In my implementation, I’m using the following trick to simplify the things: I don’t convert the leaked \(retVal\) back to \(R_i\) (by multiplying with the Int32.MaxValue) because I’ll have to divide it again to compare the results. So I’m working directly with differences of leaked values (instead of differences of \(R_i\)’s) – I hope it makes sense.

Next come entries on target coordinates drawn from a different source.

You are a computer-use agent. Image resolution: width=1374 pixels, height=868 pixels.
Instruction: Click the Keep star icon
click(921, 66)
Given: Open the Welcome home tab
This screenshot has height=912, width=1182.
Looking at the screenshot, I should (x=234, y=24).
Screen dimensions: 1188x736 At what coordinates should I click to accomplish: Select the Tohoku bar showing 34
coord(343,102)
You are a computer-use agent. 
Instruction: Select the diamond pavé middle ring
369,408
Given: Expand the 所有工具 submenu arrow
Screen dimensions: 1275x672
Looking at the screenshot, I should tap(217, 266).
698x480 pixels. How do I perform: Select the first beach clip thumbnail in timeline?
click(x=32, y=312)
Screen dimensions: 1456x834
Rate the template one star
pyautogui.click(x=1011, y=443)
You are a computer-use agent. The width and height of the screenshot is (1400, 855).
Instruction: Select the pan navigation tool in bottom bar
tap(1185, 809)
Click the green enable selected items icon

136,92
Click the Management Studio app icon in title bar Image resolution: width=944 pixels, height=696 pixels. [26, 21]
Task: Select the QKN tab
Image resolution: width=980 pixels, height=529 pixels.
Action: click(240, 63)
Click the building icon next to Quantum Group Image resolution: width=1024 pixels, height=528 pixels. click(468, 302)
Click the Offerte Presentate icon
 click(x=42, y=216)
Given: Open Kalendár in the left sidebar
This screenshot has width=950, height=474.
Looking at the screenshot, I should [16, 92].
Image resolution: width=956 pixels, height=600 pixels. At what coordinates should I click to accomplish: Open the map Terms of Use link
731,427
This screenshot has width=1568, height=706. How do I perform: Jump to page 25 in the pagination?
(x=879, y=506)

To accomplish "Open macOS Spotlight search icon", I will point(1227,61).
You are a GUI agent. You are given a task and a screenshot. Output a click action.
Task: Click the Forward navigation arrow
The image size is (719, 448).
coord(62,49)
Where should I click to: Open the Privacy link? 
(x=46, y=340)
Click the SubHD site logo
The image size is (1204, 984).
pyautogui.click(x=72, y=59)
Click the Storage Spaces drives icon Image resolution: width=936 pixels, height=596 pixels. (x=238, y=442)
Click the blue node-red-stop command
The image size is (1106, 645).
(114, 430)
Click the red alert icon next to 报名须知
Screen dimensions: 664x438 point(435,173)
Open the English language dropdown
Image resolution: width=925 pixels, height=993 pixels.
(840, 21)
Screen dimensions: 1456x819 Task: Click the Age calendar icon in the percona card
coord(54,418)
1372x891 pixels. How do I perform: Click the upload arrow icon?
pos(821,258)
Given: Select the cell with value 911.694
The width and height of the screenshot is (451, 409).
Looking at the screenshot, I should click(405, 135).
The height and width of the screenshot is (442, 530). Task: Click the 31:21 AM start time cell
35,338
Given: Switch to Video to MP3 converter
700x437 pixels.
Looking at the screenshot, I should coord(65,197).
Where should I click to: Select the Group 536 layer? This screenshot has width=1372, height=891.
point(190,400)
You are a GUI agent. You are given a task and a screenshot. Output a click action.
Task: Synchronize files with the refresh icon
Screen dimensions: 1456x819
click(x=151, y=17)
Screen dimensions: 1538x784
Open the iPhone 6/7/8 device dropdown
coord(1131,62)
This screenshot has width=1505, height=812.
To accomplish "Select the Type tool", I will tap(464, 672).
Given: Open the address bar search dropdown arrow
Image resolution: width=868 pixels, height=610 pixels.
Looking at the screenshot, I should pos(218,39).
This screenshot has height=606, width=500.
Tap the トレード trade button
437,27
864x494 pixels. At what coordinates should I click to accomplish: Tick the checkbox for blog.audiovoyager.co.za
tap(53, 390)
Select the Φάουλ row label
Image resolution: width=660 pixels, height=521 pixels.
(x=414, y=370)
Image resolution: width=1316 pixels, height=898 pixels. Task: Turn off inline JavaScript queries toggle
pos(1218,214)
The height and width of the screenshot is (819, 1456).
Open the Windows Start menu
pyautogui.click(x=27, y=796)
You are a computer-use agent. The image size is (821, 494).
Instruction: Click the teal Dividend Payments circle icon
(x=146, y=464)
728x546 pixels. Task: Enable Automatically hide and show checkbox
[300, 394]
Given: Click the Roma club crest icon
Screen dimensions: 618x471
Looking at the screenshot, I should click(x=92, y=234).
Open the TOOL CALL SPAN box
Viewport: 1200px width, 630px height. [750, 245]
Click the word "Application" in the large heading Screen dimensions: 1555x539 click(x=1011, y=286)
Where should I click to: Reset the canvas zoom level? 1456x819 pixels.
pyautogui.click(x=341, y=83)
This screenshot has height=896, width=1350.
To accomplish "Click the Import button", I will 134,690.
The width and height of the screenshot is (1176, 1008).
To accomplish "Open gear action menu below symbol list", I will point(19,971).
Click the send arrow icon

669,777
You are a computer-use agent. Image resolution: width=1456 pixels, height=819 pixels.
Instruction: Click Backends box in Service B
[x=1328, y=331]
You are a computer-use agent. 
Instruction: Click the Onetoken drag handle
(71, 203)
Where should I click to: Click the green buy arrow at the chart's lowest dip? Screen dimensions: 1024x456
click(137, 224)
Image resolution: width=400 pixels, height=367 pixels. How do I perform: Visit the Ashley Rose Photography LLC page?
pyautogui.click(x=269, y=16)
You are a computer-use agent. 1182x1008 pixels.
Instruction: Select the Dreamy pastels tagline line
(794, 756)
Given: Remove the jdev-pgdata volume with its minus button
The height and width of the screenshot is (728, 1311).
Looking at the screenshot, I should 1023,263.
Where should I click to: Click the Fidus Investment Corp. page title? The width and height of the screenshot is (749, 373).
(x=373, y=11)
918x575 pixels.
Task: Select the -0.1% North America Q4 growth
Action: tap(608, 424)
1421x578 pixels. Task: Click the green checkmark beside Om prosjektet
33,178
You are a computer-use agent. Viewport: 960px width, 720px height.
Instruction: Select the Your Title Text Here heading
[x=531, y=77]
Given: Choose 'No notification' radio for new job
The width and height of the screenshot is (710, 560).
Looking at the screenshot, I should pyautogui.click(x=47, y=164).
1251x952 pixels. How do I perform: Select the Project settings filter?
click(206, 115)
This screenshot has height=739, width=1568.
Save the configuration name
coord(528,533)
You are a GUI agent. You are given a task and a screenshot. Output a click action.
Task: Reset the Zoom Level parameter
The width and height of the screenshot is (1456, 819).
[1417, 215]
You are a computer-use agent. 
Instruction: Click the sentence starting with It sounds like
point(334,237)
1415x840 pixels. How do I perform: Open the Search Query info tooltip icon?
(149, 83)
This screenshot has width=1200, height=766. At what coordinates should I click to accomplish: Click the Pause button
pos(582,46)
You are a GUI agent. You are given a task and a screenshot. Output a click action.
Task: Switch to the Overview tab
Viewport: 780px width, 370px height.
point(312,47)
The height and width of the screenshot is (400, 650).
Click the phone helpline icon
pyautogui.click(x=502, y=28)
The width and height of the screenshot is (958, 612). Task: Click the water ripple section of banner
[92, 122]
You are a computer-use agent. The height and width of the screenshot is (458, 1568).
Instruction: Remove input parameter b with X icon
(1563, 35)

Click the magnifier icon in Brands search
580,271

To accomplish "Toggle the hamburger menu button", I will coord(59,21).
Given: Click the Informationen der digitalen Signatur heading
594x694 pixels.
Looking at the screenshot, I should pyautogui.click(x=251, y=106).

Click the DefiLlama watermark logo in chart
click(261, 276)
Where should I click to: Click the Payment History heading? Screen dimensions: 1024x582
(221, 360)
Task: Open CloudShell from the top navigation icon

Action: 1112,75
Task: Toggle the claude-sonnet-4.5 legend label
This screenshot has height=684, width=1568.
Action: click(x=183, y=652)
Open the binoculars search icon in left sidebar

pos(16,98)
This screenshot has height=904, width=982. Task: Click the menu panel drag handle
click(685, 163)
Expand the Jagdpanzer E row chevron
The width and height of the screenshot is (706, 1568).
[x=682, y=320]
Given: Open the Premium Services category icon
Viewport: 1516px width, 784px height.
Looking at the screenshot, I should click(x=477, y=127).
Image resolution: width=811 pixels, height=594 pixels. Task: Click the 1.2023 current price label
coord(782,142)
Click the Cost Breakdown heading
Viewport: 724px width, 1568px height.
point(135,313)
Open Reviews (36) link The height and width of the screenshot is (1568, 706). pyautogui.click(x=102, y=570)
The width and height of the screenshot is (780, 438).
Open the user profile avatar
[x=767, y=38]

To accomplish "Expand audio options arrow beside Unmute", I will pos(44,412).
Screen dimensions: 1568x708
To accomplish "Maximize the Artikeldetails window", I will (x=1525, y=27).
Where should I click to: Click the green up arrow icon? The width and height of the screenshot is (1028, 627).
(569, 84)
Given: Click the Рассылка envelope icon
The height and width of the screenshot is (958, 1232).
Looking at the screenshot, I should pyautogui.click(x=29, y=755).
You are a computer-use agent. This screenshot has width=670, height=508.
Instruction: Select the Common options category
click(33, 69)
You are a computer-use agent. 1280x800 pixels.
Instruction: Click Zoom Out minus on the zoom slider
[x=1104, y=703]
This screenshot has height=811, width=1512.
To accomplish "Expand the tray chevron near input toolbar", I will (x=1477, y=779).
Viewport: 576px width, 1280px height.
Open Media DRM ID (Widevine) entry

Here’s the code I used, it should help clear things up.

1
2
3
4
5
6
7
8
9
10
11
12
13
14
15
16
17
18
19
20
21
22
23
24
25
26
27
28
29
30
31
32
33
34
35
36
37
38
39
40
41
42
43
44
45
46
47
48
49
50
51
52
53
54
55
56
57
58
59
60
61
62
63
64
public class Program
{
	/* predicts random numbers, given 2 state descriptors */
	public static double computeDiffAndOffset(double r1, double r2)
	{
		double diff = r1 - r2;
		
		if (diff == Int32.MaxValue)
			diff=- 1/(double)Int32.MaxValue;
		if (diff < 0)
			return diff + 1;
		else
			return diff;
	}
	
	public static void Main()
	{
		/* this we break */
		Random r = new Random();
		
		/* describes the state of the subtractive generator */
		double[] SeedArray = new double[56];
		
		/* leaking the state by observing the first 55 random numbers */
		for (int i = 1; i < 56; i++)
			SeedArray[i] = r.NextDouble();
		
		/* the offset is known from the original implementation */
		int offset = 21;
		
		/* from the theory part: i = index1, j = index2 */
		int index1 = 1, index2 = index1 + offset;
		
		/* running a few tests */
		for (int i = 0; i < 1000; i++)
		{
			/* handling the circular array limits */
			if (index1 >= 56)
				index1 = 1;
			
			if (index2 >= 56)
				index2 = 1;
			
			/* this is the predicted random number */
			double predictedValue = computeDiffAndOffset(SeedArray[index1], SeedArray[index2]);

			/* this is the correct random number */
			double correctRandom =  r.NextDouble();
			
			/* we compare them as doubles */
			if (Math.Abs(predictedValue - correctRandom) > 0.00001)
				throw new Exception(String.Format("Failed at {0} vs {1}", predictedValue, correctRandom));
			
			/* printing the results */
			Console.WriteLine("Predicted: " + predictedValue + " | Correct: " + correctRandom);

			/* updating the state of the generator */
			SeedArray[index1] = predictedValue;
			
			index1++;
			index2++;
		}
	}
}

You should get something like this when running it (well, different numbers because you’ll have a different seed - but you get the point). Tested it on .NET 4.7.2.

1
2
3
4
5
6
7
8
9
Predicted: 0.562743733899083 | Correct: 0.562743733899083
Predicted: 0.0782367256834342 | Correct: 0.0782367256834343
Predicted: 0.48149561019684 | Correct: 0.48149561019684
Predicted: 0.768610569075034 | Correct: 0.768610569075034
Predicted: 0.288163338456379 | Correct: 0.288163338456379
Predicted: 0.652038850659523 | Correct: 0.652038850659523
Predicted: 0.331446861071254 | Correct: 0.331446861071255
Predicted: 0.573066327056413 | Correct: 0.573066327056413
[...]

Conclusions

Definitely don’t use Random() for cryptographic functions. Bad idea. However, limiting the information provided to the adversary (i.e. hiding the randomly generated numbers) would greatly diminish the effectiveness of this attack.

Not much else to be said. It’s my first take at breaking something which is not an LCG - it might not be state-of-the-art level (performance-wise) but I hope you found this informative.